En somme, la concurrence ferroviaire d’Eurostar Group est surtout organisée par ses actionnaires opérateurs ou ses partenaires, souvent sur des lignes moins rapides. Ainsi la SNCF et la SNCB ont, sous la marque Ouigo, mis en service fin 2024 un train Bruxelles-Paris à petit prix, sur l’ancienne ligne abandonnée lors de la mise en service de Thalys, avec 2h30 de trajet. Les concurrents les plus importants sont sans doute les autres moyens de transport : l’auto, l’avion, l’autocar.
Ainsi, il apparaît que des années après l’ouverture à la concurrence du rail, les anciens monopoles restent largement dominants, du moins dans cette partie de l’Europe. Cette situation va-t-elle perdurer ? Dans l’aérien, l’ouverture à la concurrence a bouleversé l’offre : de nouveaux transporteurs sont arrivés (Ryanair, easyJet, Wizzair), les anciens monopoles se sont adaptés ou ont disparu, les tarifs ont diminué, les lignes se sont multipliées.
Dans le ferroviaire, cette transformation est nettement plus lente. Mais elle pourrait finir par prendre forme car on voit des concurrents arriver en Espagne, en France, en Allemagne, en Autriche sur de grandes lignes nationales. Peut-être qu’un projet transmanche finira pas aboutir. Si une commande de matériel était annoncée, cela confirmerait cette perspective.

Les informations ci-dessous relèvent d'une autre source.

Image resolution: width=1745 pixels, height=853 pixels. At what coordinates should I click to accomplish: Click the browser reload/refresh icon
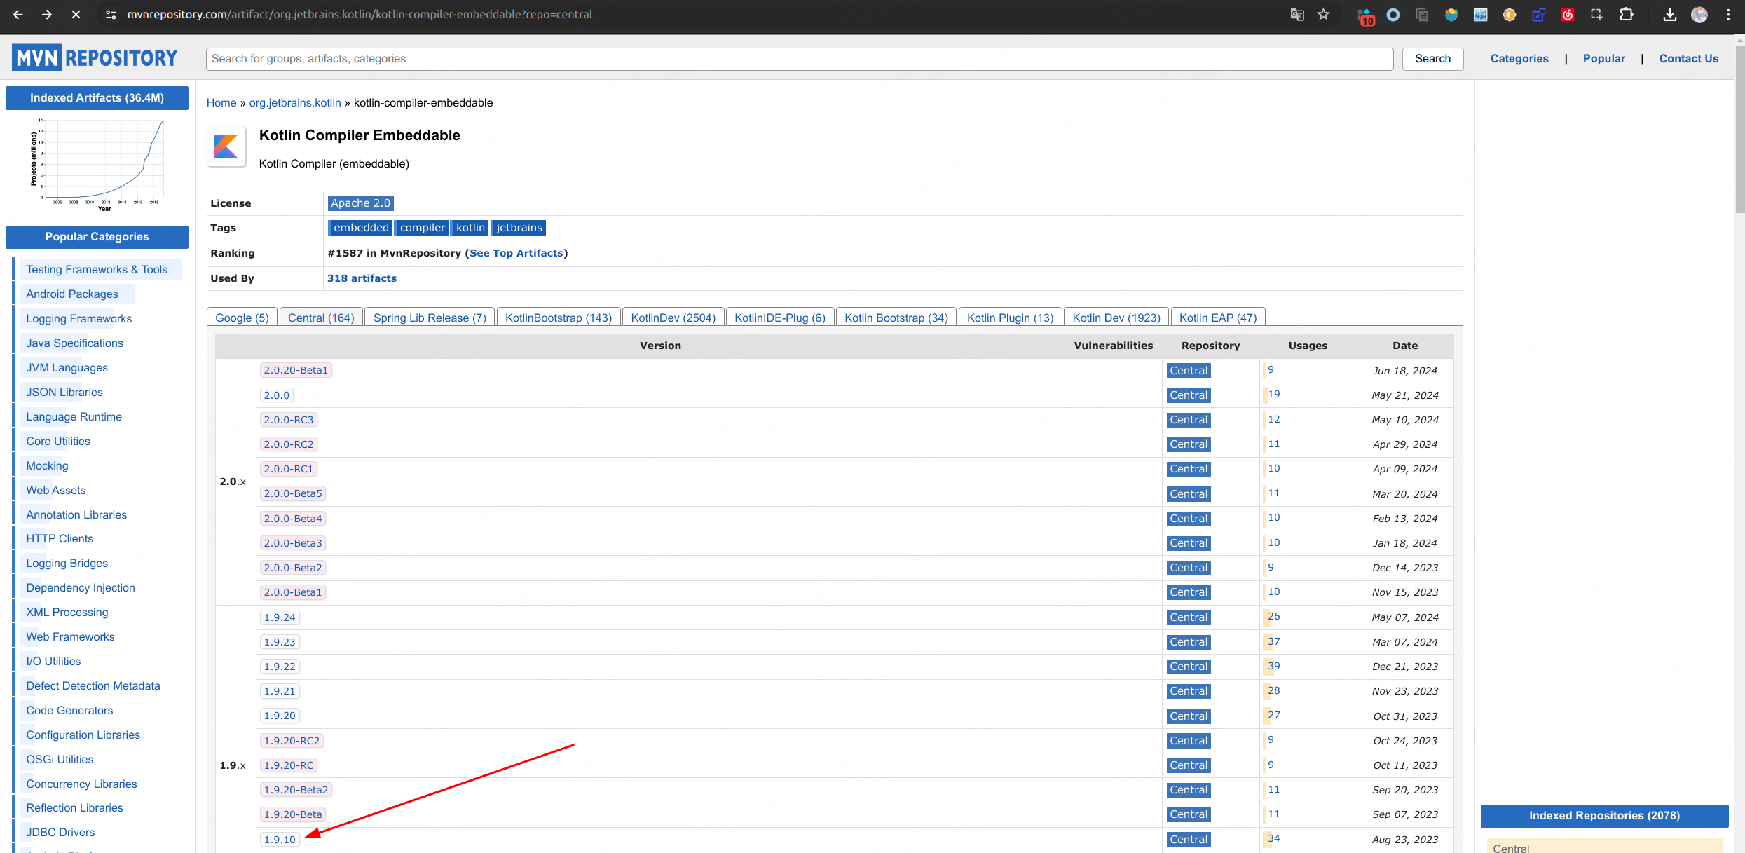(x=76, y=15)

Un signe encourageant est la commande passée par le groupe allemand Flix (FlixBus, FlixTrain), qui souhaite acheter jusqu’à 65 rames pouvant aller à 230 km/h, pour rouler en Allemagne et ailleurs en Europe. Il n’a pas précisé les destinations envisagées. Avant le covid, FlixTrain avait le projet de desservir Bruxelles-Paris, sur l’ancienne ligne, en promettant des tarifs low cost.
Une flotte disparate à standardiser
La flotte d’Eurostar Group est le point faible de l’opérateur. La fusion entre Eurostar ancienne version et Thalys a créé un parc de 51 rames (Alstom et Siemens). L’idéal aurait été de pouvoir utiliser ces trains partout sur le réseau, mais c’est impossible. Les trains provenant de la flotte Thalys ne peuvent rouler dans le tunnel sous la Manche, et sont donc exclus d’un axe essentiel. D’où l’achat de 30 à 50 rames plus flexibles.“Le but est de trouver un nouveau matériel capable d’aller absolument partout, d’harmoniser l’expérience client, et de nous simplifier la vie : il est complexe de gérer aujourd’hui quatre sous-parcs, avec des trains qui ne peuvent desservir toutes les destinations”, pointe Matthieu Quyollet. Le parc renouvelé pourrait compter 67 trains, et mettra fin au service des anciennes rames encore actives : les trains ex-Thalys et les e300 d’Eurostar, construits dans les années 1990.